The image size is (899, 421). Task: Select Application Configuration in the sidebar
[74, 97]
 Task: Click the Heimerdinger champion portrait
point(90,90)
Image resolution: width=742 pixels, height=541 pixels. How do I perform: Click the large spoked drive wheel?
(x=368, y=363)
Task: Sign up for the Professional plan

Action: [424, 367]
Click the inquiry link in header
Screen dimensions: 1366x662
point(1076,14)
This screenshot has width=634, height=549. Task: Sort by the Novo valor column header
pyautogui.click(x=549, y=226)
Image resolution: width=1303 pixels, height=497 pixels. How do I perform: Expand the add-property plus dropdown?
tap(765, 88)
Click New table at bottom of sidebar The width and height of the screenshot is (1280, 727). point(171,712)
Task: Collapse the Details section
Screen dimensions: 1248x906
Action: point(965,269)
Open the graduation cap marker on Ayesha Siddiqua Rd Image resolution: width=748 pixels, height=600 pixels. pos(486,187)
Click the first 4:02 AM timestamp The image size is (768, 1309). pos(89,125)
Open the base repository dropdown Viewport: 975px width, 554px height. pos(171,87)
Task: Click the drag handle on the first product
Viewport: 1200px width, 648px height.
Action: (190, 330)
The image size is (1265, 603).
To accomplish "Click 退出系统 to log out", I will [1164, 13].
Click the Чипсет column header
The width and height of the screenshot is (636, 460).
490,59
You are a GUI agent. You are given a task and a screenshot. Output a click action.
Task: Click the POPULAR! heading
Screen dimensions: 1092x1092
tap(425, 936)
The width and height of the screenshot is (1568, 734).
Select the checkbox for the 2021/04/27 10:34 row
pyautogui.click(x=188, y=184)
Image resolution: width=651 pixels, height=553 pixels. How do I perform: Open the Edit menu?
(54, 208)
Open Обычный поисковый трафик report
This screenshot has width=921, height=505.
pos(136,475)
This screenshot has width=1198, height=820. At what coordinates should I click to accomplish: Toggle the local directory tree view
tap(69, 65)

■ Brief ■
Go through the records above and copy every line holding the word "first".

■ Response ■
Click the first 4:02 AM timestamp The image size is (768, 1309). pos(89,125)
Task: Click the drag handle on the first product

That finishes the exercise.